The number of people uprooted by conflict within their own country grew by four percent, to 27.1 million at the end of 2009. Persistent conflict in the Democratic Republic of Congo, Pakistan and Somalia mainly accounted for the increase in the overall figure.
The new report also notes that more and more refugees are living in cities, primarily in the developing world, contrary to the notion that refugees are inundating industrialized nations. The number of new individual asylum claims worldwide grew to nearly one million, with South Africa receiving more than 222,000 new claims last year, making it the single largest asylum destination in the world.
The annual 2009 Global Trends report, which reviews statistical trends and patterns of conflict-related displacements, also covers stateless persons.
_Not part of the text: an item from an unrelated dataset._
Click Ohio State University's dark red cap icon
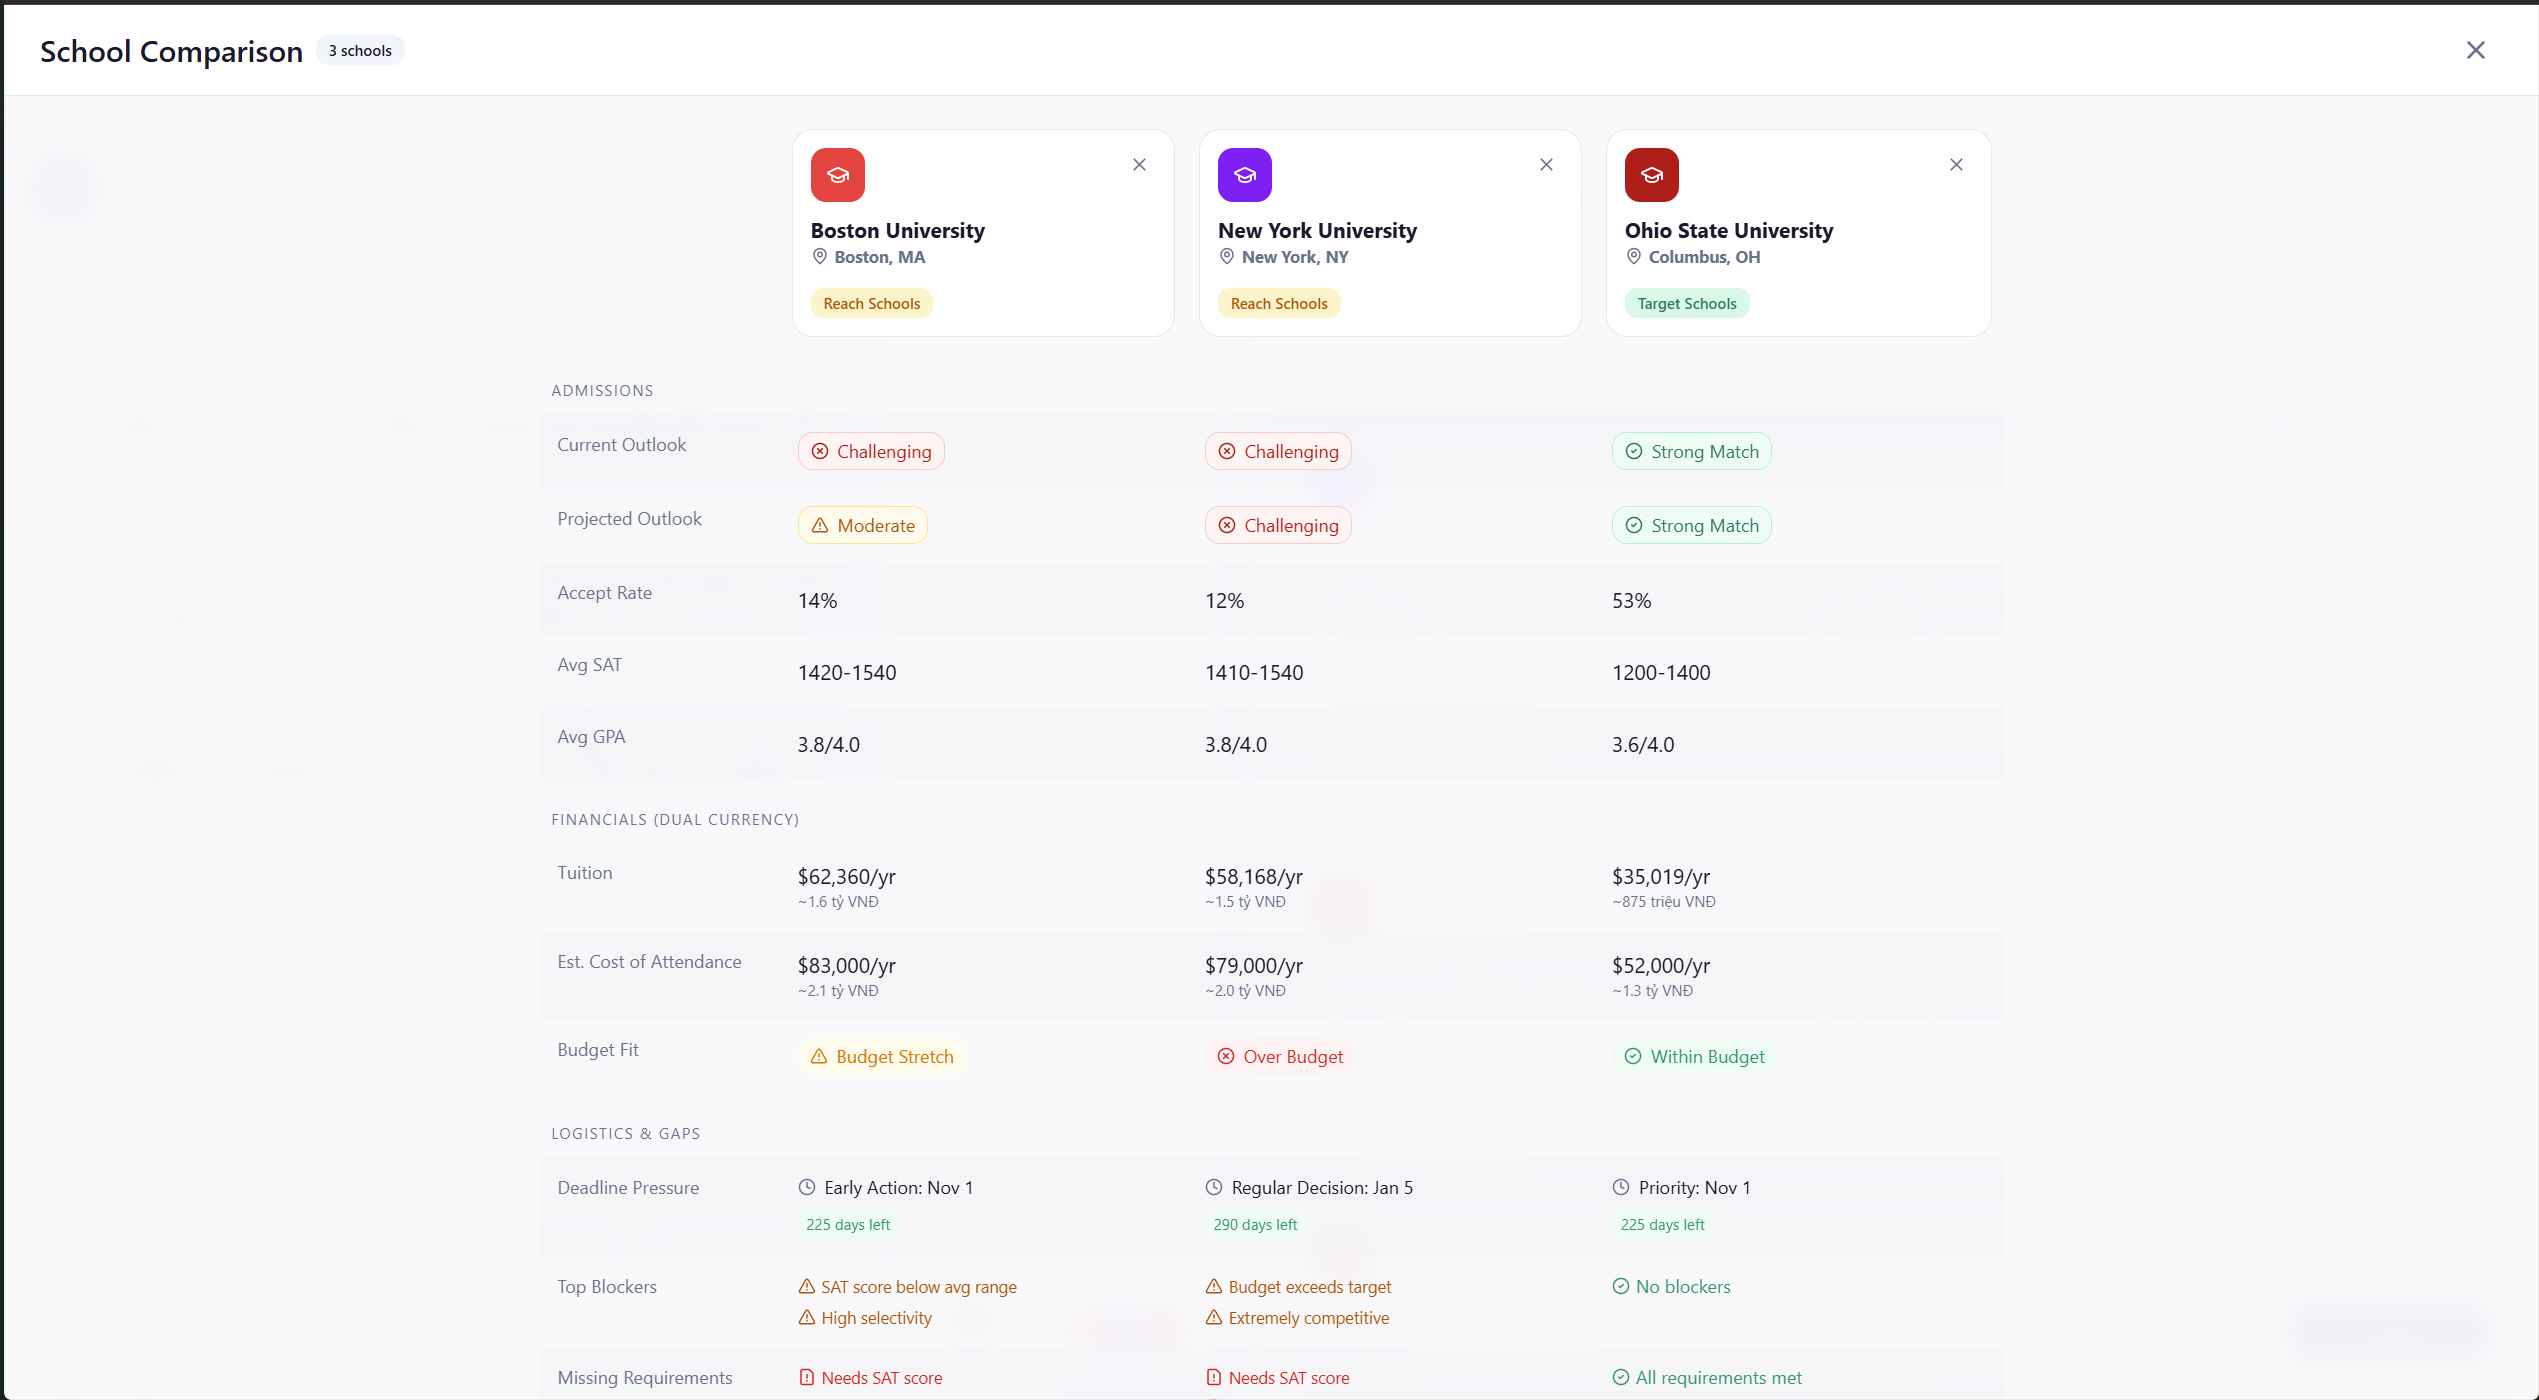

The number of people known to be stateless at the end of 2009 was 6.6 million though unofficial estimates range as high as 12 million. UNHCR protects, assists, and seeks solutions for refugees. The persistence of conflict makes voluntary return to countries of origin, the solution preferred by host countries and refugees alike, more difficult.
With resettlement – through which refugees hosted in one asylum state, usually in the developing world, are permanently relocated to another state, usually in the developed world – UNHCR submitted a record 128,000 individuals for resettlement in third countries, the highest level in 16 years.
At the end of 2009, 112,400 refugees were admitted for resettlement by 19 countries, including the United States of America (79,900), Canada (12,500), Australia (11,100), Germany (2,100), Sweden (1,900), and Norway (1,400).
The main refugee groups resettled in 2009 were from Myanmar (24,800), Iraq (23,000), Bhutan (17,500), Somalia (5,500), Eritrea (2,500), and the Democratic Republic of the Congo (2,500).
Over the last decade, at least 1.3 million refugees have been naturalized - more than half of them in the United States.